And the winner of Startup Battlefield at Disrupt 2025 is: Glīd

For three days this week, twenty startups participated in the Startup Battlefield at TechCrunch Disrupt 2025. Each company was selected from the Startup Battlefield 200 to represent the best of the group and competed for a chance to win the Startup Battlefield Cup and one hundred thousand dollars. After intense pitching, a winner has been chosen.

These startups were handpicked to compete, and each presented a live demonstration in front of a panel of venture capitalists and tech leaders who served as judges. After hours of deliberations, TechCrunch editors reviewed the judges’ notes and selected five finalists. The finalists were Charter Space, Glīd, MacroCycle, Nephrogen, and Unlisted Homes.

The five finalists then presented in the finale before the final panel of judges, which included Aileen Lee, the founder and managing partner of Cowboy Ventures, and Digg founder Kevin Rose. We are now ready to announce that the winner of TechCrunch Startup Battlefield 2025 is Glīd.

Glīd, which is pronounced “Glide,” aims to streamline the complex, multistep process of moving a container from a ship to a freight train. The company has developed several hardware and software products designed to speed up this process and reduce the cost of getting shipping containers to the railhead and on to their final destination. Its first product is the GliderM, a hybrid-electric vehicle equipped with a hook on the back that can pick up and move twenty-foot containers directly to the rail without requiring forklifts or hostler trucks.

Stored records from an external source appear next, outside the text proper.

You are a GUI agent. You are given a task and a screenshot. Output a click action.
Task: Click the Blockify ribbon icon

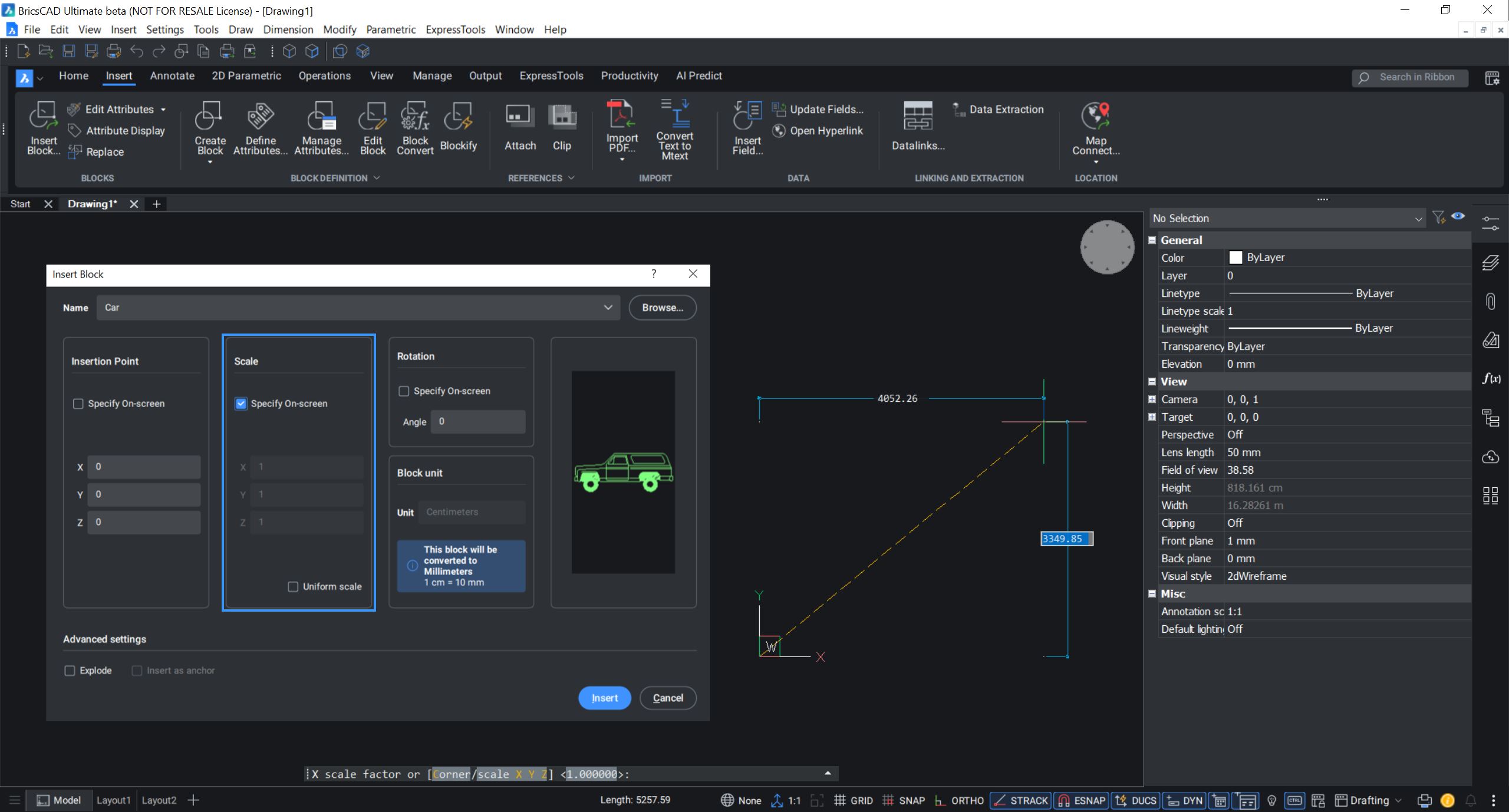(458, 117)
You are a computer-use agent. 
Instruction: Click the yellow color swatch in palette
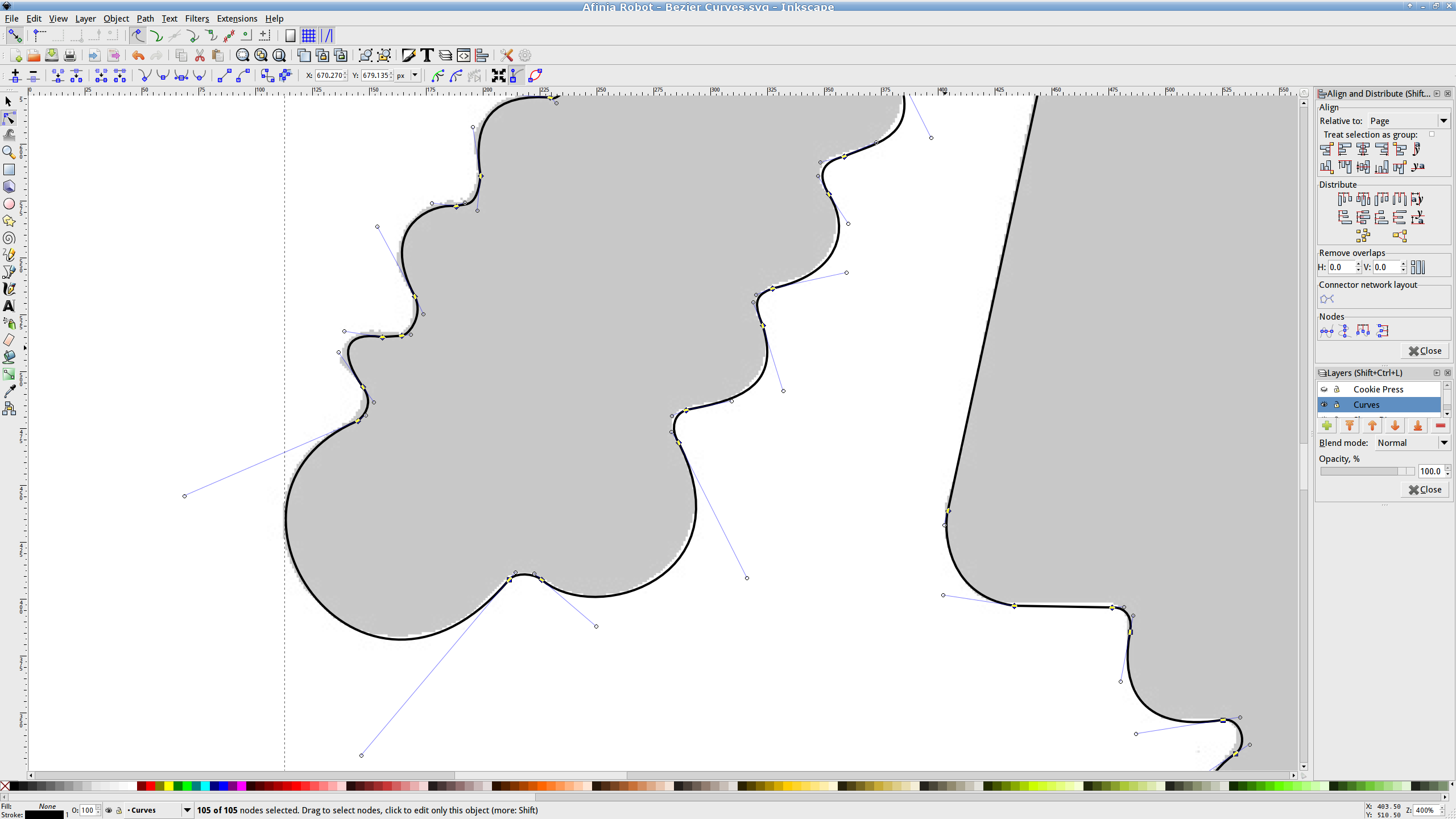click(169, 786)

The runner-up was Nephrogen. Nephrogen is a biotech startup that uses artificial intelligence and advanced screening to develop a specialized delivery system. This system is designed to safely deliver gene-editing medicines into the exact cells in the kidney. Founder Demetri Maxim stated that after three years of development, Nephrogen has created a delivery mechanism that is one hundred times more efficient at transporting medicine to the kidney than the delivery vehicles currently approved by the FDA. Given that he lives with polycystic kidney disease, Maxim plans to participate in the clinical study himself.

These two companies follow in the footsteps of Startup Battlefield legends like Dropbox, Discord, Cloudflare, and Mint. With more than fifteen hundred alumni having participated in the program, Startup Battlefield Alumni have collectively raised over twenty-nine billion dollars in funding and have had more than two hundred successful exits.